Benefits of Independent Contractor Status (vs Employee)

This post is in: Business


Hiring independent contractors as opposed to employees will save you money. Being an independent contractor instead of an employee will save you money. It’s no wonder the IRS and Congress are dead-set against it.

Well, maybe that’s a little harsh. But the fact remains that there are a lot of benefits to hiring independent contractors instead of employees. You’ll pay less in taxes because you don’t have to pay payroll taxes. That means no Social Security tax, Medicare Tax, Federal and State Unemployment Tax but may means you’re still on the hook for Worker’s Compensation.

Still, you can figure that you’ll save an average of 8% by having an Independent Contractor.

Now let’s talk about benefits. Most benefit plans – health care, vision, dental, retirement and the like – require that you cover all employees. And while you may wish to provide benefits to everyone you work with, the sad reality is that for many small businesses there simply isn’t enough profit margin to cover it. So as a result, no one, including you the business owner get the benefits plans you want. One solution is to have independent contractors instead of employees. You are not required to provide benefits to independent contractors.

Before you jump out and turn all your employees into independent contractors (at least on paper), make sure you read this next sentence.

The IRS Wants You To Have Employees, Not Independent Contractors.

Why? Because you’ll pay more taxes. Consider that 60% of the taxes collected by the IRS come from employment taxes, they know that every independent contractor you hire means less tax revenue and that’s at a time when revenue collection has fallen.

Plus employment taxes pay, at least theoretically, Social Security and Medicare payments. Earlier this year the pendulum had swung so that for the first time ever, the pay-outs were more than was being received from collection. We knew it would happen, but it was anticipated that it would take until 2016 – 2020 for it to occur. The economic downturn and resulting job layoffs have meant a lot less in employment tax revenue. And now, at a time when the feds need every dime they can, they have to start funding Social Security and Medicare instead of the other way around.

The pressure to collect employment taxes has never been higher.

Bottomline: Having independent contractors will save you tax money, but you MUST do it right. That means following the new IRS rules (look for those on Wednesday’s blog post) and it means having a signed Independent Contractor Agreement.

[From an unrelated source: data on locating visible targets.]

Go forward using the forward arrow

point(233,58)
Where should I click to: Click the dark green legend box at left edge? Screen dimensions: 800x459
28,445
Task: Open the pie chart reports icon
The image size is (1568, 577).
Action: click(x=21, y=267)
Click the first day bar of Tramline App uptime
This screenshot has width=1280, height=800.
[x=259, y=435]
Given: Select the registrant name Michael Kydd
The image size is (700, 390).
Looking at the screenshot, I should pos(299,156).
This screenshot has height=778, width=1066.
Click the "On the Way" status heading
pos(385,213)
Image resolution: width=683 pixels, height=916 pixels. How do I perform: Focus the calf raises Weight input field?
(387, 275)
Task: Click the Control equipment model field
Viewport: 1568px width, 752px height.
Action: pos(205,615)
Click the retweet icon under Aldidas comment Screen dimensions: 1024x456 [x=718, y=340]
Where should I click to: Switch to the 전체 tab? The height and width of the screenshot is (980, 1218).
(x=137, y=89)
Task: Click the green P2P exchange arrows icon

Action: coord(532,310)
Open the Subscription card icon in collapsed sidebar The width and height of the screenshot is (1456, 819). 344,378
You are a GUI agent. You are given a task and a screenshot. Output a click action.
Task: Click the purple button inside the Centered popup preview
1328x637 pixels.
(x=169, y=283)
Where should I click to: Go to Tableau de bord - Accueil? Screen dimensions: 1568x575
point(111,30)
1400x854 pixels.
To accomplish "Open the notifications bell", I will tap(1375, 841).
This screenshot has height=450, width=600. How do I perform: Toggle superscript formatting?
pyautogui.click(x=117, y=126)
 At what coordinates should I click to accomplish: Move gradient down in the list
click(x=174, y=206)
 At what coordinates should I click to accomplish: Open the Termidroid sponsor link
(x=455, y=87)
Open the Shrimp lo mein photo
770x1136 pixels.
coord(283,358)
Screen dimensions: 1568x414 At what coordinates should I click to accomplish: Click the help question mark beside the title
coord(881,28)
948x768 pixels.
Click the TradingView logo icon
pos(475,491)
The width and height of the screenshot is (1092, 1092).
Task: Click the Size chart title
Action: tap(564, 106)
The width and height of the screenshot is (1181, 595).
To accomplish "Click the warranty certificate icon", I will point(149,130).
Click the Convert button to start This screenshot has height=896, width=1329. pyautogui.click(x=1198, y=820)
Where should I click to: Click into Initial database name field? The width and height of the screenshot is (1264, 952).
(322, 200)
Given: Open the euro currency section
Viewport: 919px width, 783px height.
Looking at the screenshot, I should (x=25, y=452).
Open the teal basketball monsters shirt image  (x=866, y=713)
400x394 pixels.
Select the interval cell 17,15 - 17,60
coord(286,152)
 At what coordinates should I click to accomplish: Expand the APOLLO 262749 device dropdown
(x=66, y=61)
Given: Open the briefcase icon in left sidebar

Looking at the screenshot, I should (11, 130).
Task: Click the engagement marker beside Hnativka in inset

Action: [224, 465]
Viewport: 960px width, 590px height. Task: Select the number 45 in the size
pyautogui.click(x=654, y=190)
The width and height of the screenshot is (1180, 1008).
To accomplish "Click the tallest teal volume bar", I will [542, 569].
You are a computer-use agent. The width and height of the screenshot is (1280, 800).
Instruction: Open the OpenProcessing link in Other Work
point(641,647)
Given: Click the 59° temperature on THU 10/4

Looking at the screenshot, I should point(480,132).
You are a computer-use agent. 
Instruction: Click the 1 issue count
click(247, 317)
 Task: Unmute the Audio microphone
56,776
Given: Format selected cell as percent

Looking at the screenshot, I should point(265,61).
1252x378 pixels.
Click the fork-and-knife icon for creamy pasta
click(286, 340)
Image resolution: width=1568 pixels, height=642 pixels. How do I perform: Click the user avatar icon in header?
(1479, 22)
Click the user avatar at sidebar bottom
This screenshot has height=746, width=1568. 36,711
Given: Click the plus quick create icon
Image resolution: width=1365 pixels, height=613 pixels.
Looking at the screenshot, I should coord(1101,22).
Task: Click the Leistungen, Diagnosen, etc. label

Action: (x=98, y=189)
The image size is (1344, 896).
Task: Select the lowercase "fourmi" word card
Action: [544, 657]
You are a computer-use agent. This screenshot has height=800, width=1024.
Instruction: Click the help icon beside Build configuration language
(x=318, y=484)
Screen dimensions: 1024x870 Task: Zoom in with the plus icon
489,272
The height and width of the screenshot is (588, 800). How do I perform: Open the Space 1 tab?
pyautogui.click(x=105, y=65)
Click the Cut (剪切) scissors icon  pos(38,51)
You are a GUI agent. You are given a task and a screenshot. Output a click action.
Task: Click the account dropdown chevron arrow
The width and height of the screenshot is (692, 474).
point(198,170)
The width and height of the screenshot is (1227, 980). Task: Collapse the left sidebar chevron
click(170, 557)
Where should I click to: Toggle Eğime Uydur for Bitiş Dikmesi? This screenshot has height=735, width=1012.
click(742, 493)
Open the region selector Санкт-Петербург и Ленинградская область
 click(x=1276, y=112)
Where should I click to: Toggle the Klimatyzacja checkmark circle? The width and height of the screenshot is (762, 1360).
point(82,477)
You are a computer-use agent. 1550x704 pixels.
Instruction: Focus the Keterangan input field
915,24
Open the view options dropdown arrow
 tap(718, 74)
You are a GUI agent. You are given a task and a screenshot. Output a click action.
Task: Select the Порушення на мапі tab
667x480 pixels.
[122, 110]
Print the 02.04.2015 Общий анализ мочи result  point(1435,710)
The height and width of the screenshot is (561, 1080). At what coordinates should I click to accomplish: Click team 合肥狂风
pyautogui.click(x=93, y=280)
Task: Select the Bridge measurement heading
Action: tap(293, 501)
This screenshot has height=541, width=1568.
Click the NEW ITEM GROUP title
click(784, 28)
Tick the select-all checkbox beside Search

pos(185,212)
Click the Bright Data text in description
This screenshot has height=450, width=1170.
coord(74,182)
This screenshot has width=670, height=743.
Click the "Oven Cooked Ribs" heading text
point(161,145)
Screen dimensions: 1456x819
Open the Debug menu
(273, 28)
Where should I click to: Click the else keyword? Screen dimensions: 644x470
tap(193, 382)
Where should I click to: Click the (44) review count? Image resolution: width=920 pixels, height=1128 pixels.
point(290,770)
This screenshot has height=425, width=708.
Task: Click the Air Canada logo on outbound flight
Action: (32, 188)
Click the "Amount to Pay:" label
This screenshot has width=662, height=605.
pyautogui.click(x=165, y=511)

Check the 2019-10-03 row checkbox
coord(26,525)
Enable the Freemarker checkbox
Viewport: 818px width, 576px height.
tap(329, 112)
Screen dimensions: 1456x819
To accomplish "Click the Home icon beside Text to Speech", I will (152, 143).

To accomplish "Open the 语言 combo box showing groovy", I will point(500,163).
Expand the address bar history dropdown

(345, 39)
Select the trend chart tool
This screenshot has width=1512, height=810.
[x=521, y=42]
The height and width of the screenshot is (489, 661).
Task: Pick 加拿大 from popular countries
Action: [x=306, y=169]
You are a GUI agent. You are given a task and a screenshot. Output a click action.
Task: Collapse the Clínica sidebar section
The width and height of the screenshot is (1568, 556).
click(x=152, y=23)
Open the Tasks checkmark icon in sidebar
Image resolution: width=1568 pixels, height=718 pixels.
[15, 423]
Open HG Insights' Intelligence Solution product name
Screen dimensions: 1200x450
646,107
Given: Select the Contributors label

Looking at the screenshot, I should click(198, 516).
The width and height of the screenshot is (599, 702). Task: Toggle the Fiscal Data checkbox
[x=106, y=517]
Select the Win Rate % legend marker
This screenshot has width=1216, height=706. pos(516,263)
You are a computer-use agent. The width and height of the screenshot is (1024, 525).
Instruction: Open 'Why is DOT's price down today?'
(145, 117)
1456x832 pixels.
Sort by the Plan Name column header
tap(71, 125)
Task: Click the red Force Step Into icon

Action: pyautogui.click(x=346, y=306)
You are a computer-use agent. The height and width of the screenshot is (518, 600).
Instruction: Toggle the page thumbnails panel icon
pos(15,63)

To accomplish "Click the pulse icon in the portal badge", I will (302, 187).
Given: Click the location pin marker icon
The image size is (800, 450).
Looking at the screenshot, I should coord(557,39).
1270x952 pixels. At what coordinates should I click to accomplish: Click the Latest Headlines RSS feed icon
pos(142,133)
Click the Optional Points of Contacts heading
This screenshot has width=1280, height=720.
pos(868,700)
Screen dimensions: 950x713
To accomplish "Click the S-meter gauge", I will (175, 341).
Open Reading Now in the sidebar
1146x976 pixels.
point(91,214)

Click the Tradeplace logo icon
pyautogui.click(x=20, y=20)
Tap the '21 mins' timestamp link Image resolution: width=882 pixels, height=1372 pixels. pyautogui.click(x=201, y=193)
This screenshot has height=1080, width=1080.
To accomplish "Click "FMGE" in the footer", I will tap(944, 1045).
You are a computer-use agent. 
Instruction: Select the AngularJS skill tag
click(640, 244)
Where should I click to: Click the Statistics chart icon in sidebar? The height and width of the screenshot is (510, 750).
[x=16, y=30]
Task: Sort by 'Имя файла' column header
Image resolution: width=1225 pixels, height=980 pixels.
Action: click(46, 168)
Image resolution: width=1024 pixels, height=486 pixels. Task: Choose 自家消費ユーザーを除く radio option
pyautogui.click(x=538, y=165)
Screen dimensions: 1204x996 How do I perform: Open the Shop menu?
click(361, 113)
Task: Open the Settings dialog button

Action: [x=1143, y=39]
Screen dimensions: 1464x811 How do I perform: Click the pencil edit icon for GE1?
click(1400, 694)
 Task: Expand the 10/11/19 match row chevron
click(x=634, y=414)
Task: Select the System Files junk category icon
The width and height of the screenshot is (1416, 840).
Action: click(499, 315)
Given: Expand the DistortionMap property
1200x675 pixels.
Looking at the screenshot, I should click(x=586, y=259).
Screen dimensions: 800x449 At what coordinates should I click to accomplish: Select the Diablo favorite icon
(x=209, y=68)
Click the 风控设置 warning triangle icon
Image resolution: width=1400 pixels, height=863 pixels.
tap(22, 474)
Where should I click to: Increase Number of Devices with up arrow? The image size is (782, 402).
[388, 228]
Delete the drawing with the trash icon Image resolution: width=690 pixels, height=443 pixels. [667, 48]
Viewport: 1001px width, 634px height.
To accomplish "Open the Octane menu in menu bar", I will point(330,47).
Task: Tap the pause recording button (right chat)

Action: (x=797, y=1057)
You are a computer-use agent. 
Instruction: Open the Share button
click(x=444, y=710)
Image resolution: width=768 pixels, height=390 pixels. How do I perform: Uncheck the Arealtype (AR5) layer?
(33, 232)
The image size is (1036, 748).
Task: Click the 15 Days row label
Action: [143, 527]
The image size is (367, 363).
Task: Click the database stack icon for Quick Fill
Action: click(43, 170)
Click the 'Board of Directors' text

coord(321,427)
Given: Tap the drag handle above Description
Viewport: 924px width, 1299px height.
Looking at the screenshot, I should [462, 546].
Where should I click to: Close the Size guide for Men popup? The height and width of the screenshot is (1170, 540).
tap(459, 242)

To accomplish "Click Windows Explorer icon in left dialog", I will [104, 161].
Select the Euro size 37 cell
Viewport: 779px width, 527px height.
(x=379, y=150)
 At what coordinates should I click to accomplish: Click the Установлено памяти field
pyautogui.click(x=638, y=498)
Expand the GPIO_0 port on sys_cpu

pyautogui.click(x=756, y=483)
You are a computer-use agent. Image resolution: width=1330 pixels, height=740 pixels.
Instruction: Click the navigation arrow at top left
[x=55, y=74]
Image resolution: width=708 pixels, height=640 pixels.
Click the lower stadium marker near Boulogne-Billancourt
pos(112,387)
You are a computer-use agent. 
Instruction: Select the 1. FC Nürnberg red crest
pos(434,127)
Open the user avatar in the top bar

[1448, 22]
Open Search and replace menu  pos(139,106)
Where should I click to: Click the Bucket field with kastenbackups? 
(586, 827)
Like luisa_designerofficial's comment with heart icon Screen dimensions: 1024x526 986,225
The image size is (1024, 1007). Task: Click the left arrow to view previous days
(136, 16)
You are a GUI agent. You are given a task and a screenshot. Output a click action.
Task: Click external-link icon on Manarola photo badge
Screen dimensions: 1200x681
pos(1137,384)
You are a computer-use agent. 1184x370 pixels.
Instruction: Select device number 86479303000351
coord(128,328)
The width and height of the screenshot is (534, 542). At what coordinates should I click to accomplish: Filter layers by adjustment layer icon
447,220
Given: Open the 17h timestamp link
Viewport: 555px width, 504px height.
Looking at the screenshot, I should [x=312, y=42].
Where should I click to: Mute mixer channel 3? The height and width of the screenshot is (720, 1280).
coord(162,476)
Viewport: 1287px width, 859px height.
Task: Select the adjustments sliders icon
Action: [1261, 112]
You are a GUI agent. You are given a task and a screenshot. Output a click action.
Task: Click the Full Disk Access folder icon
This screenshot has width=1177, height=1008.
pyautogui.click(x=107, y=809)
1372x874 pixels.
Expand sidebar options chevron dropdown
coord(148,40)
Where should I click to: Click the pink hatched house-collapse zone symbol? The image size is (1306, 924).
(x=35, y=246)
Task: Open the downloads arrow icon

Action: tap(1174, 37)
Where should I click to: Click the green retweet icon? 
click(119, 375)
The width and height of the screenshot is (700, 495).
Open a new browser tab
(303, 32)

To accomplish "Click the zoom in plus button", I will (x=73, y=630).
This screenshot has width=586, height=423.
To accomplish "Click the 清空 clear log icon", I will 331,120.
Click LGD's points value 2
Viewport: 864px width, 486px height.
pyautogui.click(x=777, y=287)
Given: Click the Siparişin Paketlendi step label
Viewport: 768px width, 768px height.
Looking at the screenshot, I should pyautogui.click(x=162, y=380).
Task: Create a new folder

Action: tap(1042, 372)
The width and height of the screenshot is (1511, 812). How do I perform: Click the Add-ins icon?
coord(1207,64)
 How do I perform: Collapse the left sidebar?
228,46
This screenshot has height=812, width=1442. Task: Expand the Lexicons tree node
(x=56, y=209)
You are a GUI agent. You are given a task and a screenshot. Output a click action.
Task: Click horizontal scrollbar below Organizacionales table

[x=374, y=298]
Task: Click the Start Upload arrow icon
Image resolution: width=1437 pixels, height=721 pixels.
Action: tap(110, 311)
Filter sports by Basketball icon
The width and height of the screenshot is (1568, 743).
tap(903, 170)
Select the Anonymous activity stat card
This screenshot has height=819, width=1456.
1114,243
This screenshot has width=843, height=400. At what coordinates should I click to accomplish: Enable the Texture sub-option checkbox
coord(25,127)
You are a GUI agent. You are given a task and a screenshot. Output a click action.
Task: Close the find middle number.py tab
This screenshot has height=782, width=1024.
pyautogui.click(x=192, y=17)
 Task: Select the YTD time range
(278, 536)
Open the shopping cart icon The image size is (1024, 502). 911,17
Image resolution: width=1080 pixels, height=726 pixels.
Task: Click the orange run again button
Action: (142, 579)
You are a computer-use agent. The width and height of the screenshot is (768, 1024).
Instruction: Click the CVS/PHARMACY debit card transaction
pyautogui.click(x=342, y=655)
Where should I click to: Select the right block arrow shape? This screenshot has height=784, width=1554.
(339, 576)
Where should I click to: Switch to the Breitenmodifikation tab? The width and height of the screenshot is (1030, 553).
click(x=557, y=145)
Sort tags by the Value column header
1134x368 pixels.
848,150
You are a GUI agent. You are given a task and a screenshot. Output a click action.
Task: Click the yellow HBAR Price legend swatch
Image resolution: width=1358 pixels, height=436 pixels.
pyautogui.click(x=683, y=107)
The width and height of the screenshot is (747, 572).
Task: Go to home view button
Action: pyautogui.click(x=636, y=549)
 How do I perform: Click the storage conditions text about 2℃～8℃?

You’ll pay less tax, but you also don’t want to invite trouble by incorrectly labeling an employee as an independent contractor.


  1. Tom Jones says:

    Dear Diane

    I do not think that the IRS cares either way whether the business has employees or IC. I think what they do care about is that the subject is classified properly. According to the blog by Tom Butler, I agree, it is not up to the business. The nature of some business simply will no accomodate IC, however, greedily they proceed. While you may be an attorney and have expertise in this area, so do I. I have been a contractor, by various industries, or at least classified by there means as an IC; to date I have challenged the status with the IRS and have 5 misclassified rulings against the business. The majority of the people in my position don’t mind being misclassified; they’re paid more (so they think); they can work their own hours (so they think). The businesses like it because, like you said, it more cost effective to pay a marginal higher wage, than pay FICA, SSI, State and Federal Unemployment Insurance and not to mention, worrying about a Worker’s Comp claim, however, both parties make harsh mistakes in their assumptions. If a party continues to partake of a IC status for the major part of his/her life will suffer consequences in the ends, thus providing they are Warren Buffet or Bills Gates clones. In the end, they will find themselves in a situation requiring either unemployemnt, WC or SS, to no avail. The businesss, the wise old fox that he esteems himself to be say “No not me, they’ll never challenge me” will find himself up to his wazoo in legal fees defending his classification. I disagree with you.

  2. Diane Kennedy says:

    Tom, I think this is going to be an even bigger problem in the future.

    Without a doubt, there is some real fraud here too. I’ve seen people (NOT my clients) just move all their employees to IC status to avoid the tax and benefits, but they never changed the job classification. You can’t do that.

    Great benefit IF you follow the rules and like you said, when the IRS is targetting something (like they are this), it can be tough if you’re the one under the microscope.

  3. Tom Butler says:


    Worker classificiation is a big audit target right now…our firm has seen that from personal experience. The IRS position is that you’re an employee until proven otherwise, and it’s the “proven otherwise” hurdle that’s tough to overcome.

    PLEASE follow up with warnings in that regard. Yeah, there are advantages with independent contractors, but God help you if you misclassify!